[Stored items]
--
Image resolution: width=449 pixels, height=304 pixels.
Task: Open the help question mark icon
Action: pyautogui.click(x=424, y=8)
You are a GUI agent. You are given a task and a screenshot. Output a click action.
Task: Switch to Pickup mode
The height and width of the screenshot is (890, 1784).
--
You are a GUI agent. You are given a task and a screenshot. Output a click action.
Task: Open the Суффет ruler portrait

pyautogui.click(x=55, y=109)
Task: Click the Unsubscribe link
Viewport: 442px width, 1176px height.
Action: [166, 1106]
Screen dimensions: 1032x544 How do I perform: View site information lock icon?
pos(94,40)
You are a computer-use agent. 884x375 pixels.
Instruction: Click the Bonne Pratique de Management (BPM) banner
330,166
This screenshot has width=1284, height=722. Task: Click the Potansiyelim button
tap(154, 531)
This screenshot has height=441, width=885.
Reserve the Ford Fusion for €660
--
PROBLEM :: What you return must be an exact retyping of the lines above starting at the line with "Task: Open the Суффет ruler portrait" and ending at the line with "Reserve the Ford Fusion for €660", and nothing besides.

WRITTEN REPLY ::
Task: Open the Суффет ruler portrait

pyautogui.click(x=55, y=109)
Task: Click the Unsubscribe link
Viewport: 442px width, 1176px height.
Action: [166, 1106]
Screen dimensions: 1032x544 How do I perform: View site information lock icon?
pos(94,40)
You are a computer-use agent. 884x375 pixels.
Instruction: Click the Bonne Pratique de Management (BPM) banner
330,166
This screenshot has width=1284, height=722. Task: Click the Potansiyelim button
tap(154, 531)
This screenshot has height=441, width=885.
Reserve the Ford Fusion for €660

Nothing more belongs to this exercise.